Ich kann viel Positives erzählen. Gerade jungen Spielern kann ich die Liga empfehlen. Die Schweiz ist ein sehr gutes Pflaster für Talente, um einen weiteren Schritt voranzukommen. Man sieht das auch bei YB. Djibril Sow ist ein Beispiel: Er kam aus Deutschland zurück, konnte sich hier entfalten und spielt nun bei Eintracht Frankfurt in der Bundesliga eine starke Rolle.


YB-Mittelfeldspieler Gianluca Gaudino ist ein toller Techniker.

Zum Schluss würden wir gerne von Dir erfahren, wer für Dich der beste Mittelfeldspieler der Welt ist.
Darfs auch einer sein, der mittlerweile aufgehört hat?

Natürlich.
Andrés Iniesta. Er war mein absoluter Hero. Wer mich ebenfalls begeisterte, ist Ronaldinho. Von ihm kann ich heute noch stundenlang Videos schauen. Er hat mich mit seiner spektakulären Art inspiriert.

Und wer ist aktuell der Beste?
Für mich ist es der Spanier Thiago vom FC Bayern München. Mich beeindruckt, mit welcher Eleganz er heikle Situationen löst. Gleichzeitig verfügt er über eine enorme Zweikampfstärke. Als junger Spieler kann man sich von ihm sehr viel abschauen.

Wer war Dein bislang unangenehmster Gegenspieler?
Dennis Hediger vom FC Thun ist schon sehr aufsässig.

Wer ist der beste Kabinen-DJ, den Du erlebt hast?
Moumi Ngamaleu.

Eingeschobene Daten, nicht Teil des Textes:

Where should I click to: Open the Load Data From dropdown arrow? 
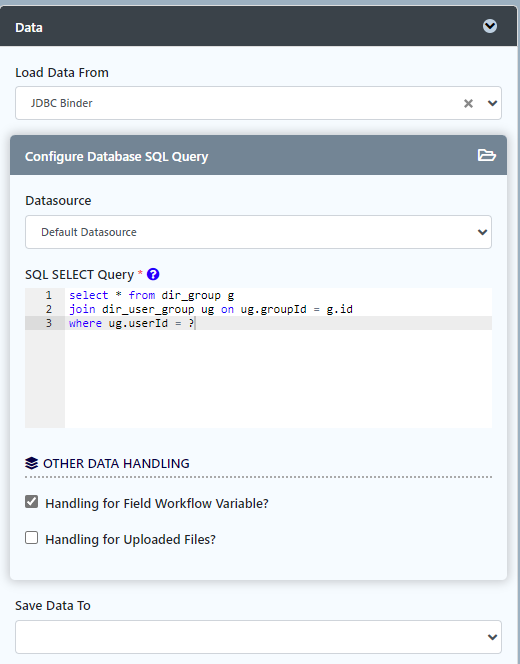tap(492, 103)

Auch wenn er nicht immer meinen Musikgeschmack trifft. (lacht) Musik gehört zu ihm, er trägt immer ein Lächeln im Gesicht, hat Spass und sprudelt vor Lebensfreude.

Und welche Stadt ist für Dich die schönste überhaupt?
Ich habe so viele Städte der Welt noch nicht gesehen, darum möchte ich mich nicht festlegen. Aber ich habe schon in schönen Städten leben dürfen. Und Bern gehört dazu.